◆ **TO DO**: Transcribe every record verbatim; no pictures.

◆ **DATASET EXTRACT**:
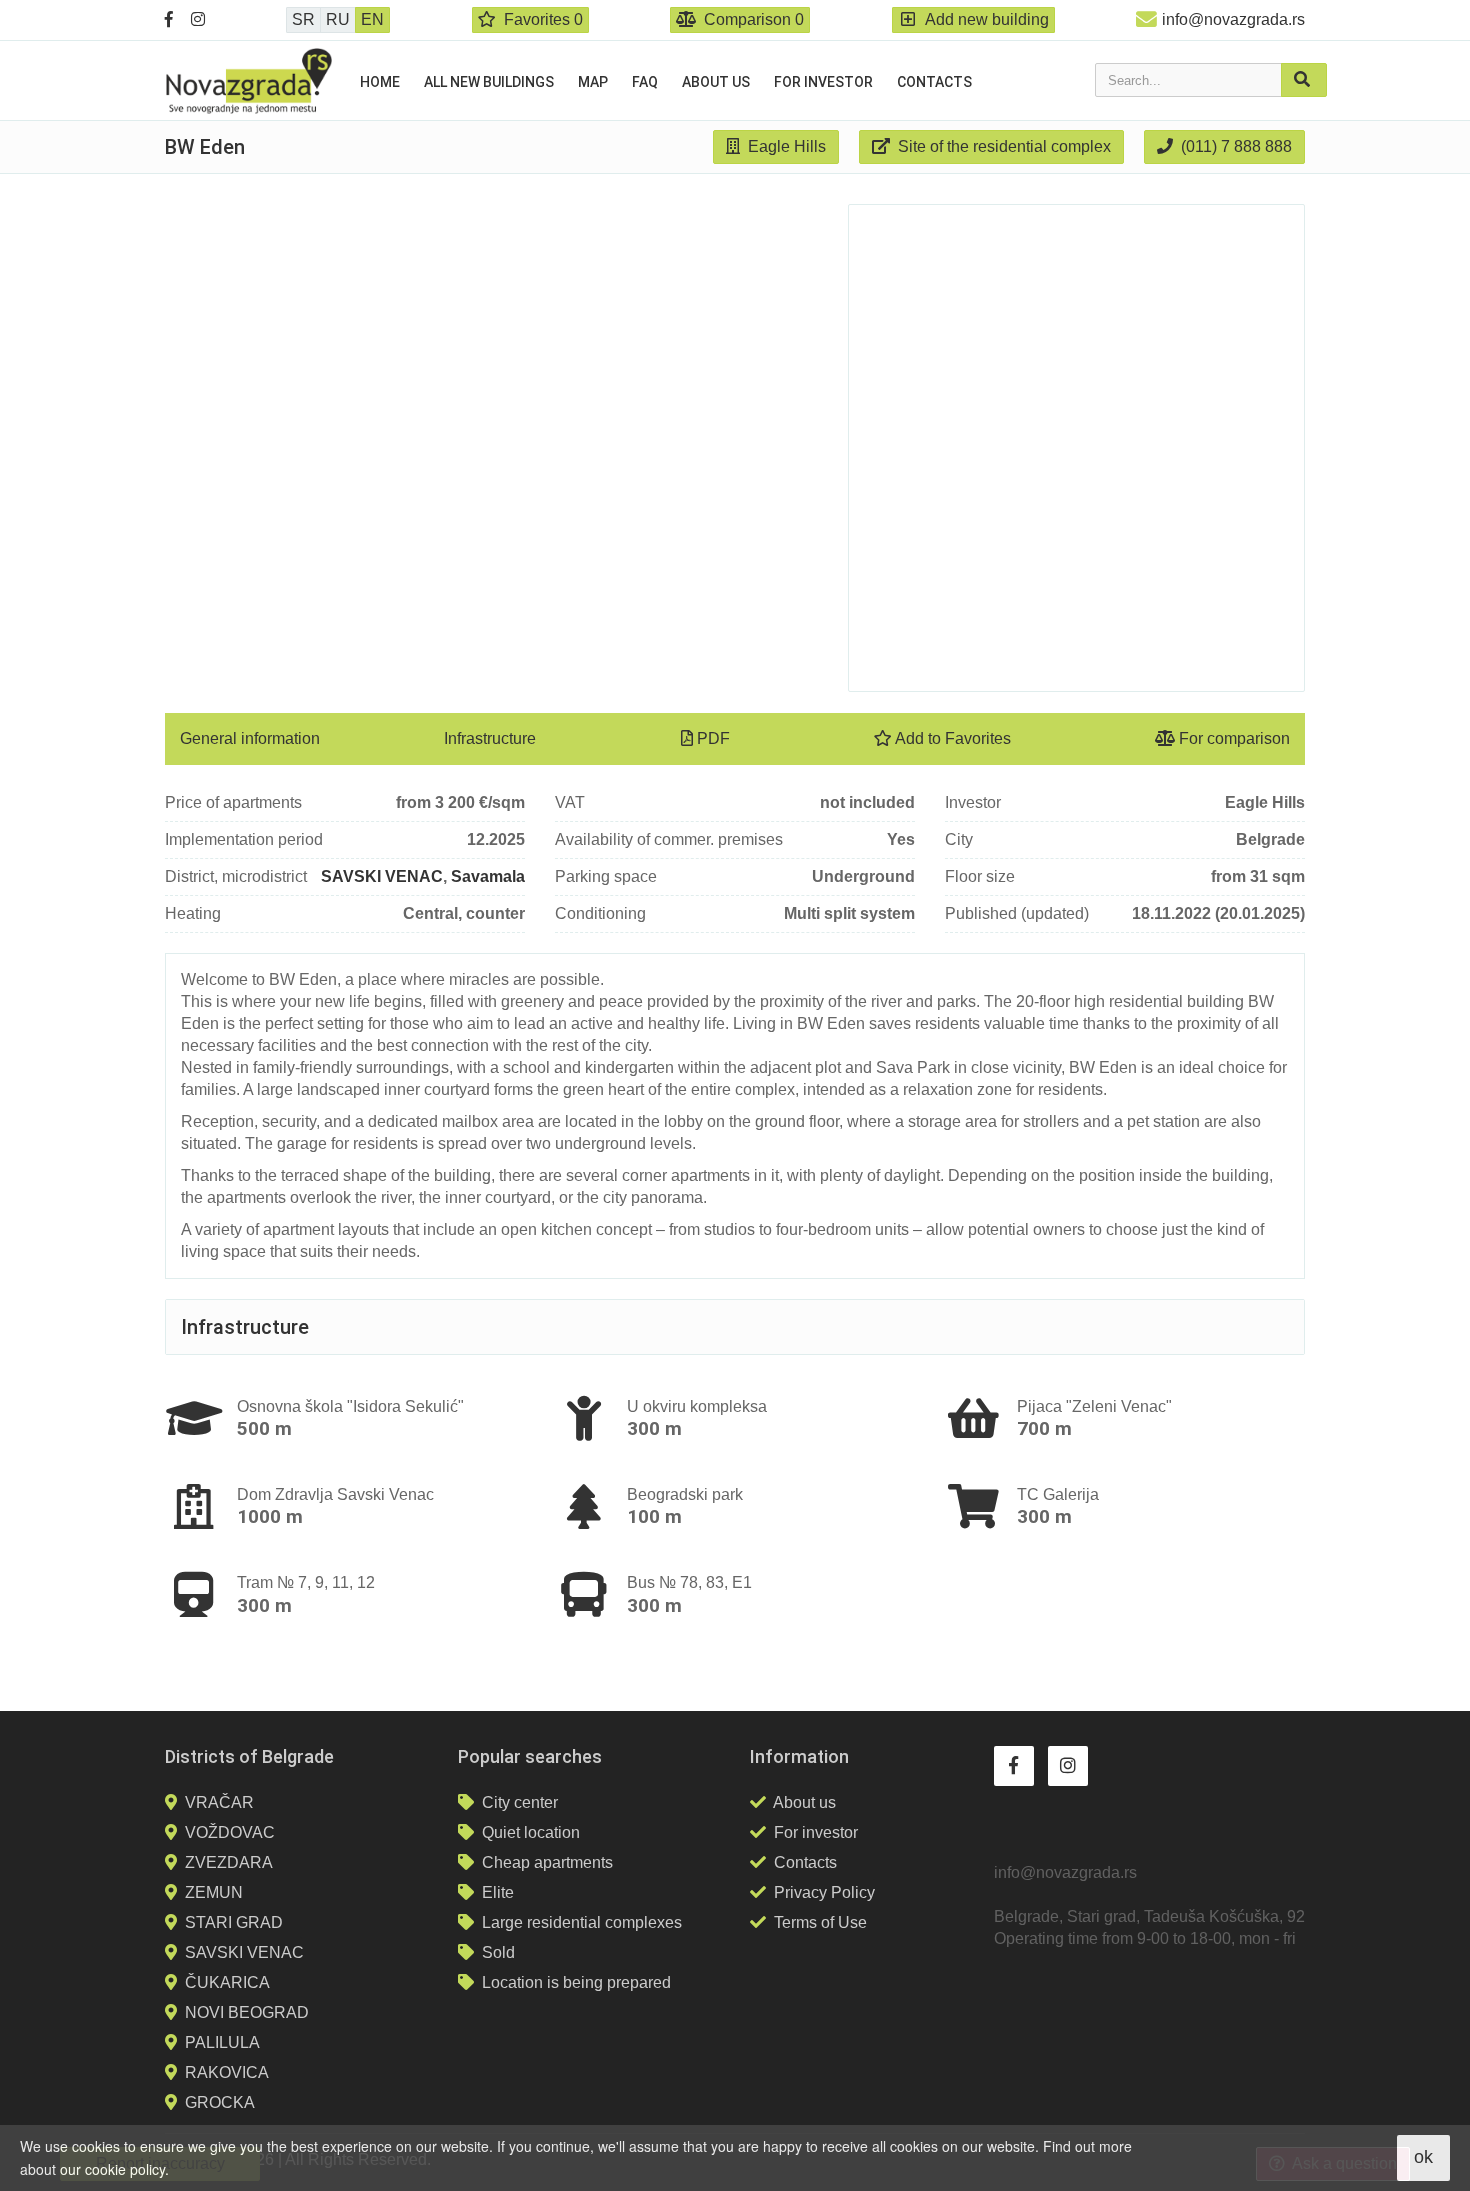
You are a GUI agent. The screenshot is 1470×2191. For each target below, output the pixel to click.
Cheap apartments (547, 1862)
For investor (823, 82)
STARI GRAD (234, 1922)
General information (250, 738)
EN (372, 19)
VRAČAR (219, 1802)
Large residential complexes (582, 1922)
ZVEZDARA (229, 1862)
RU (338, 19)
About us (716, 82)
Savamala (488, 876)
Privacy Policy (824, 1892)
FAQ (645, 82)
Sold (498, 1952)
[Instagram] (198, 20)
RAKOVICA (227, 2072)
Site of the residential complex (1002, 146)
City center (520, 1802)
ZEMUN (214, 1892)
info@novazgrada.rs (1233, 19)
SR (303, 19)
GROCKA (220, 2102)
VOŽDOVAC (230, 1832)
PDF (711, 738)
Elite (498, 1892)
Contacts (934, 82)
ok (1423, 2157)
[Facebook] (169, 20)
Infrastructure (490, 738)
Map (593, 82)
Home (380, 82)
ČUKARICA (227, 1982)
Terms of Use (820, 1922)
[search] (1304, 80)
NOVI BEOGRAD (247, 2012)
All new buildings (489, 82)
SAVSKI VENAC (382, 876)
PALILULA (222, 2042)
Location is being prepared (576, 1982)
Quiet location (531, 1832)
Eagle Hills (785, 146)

◆ **ANSWER FOR THIS EXERCISE**:
You are a GUI agent. The screenshot is 1470×2191. For each target below, output the pixel to click.
Cheap apartments (547, 1862)
For investor (823, 82)
STARI GRAD (234, 1922)
General information (250, 738)
EN (372, 19)
VRAČAR (219, 1802)
Large residential complexes (582, 1922)
ZVEZDARA (229, 1862)
RU (338, 19)
About us (716, 82)
Savamala (488, 876)
Privacy Policy (824, 1892)
FAQ (645, 82)
Sold (498, 1952)
[Instagram] (198, 20)
RAKOVICA (227, 2072)
Site of the residential complex (1002, 146)
City center (520, 1802)
ZEMUN (214, 1892)
info@novazgrada.rs (1233, 19)
SR (303, 19)
GROCKA (220, 2102)
VOŽDOVAC (230, 1832)
PDF (711, 738)
Elite (498, 1892)
Contacts (934, 82)
ok (1423, 2157)
[Facebook] (169, 20)
Infrastructure (490, 738)
Map (593, 82)
Home (380, 82)
ČUKARICA (227, 1982)
Terms of Use (820, 1922)
[search] (1304, 80)
NOVI BEOGRAD (247, 2012)
All new buildings (489, 82)
SAVSKI VENAC (382, 876)
PALILULA (222, 2042)
Location is being prepared (576, 1982)
Quiet location (531, 1832)
Eagle Hills (785, 146)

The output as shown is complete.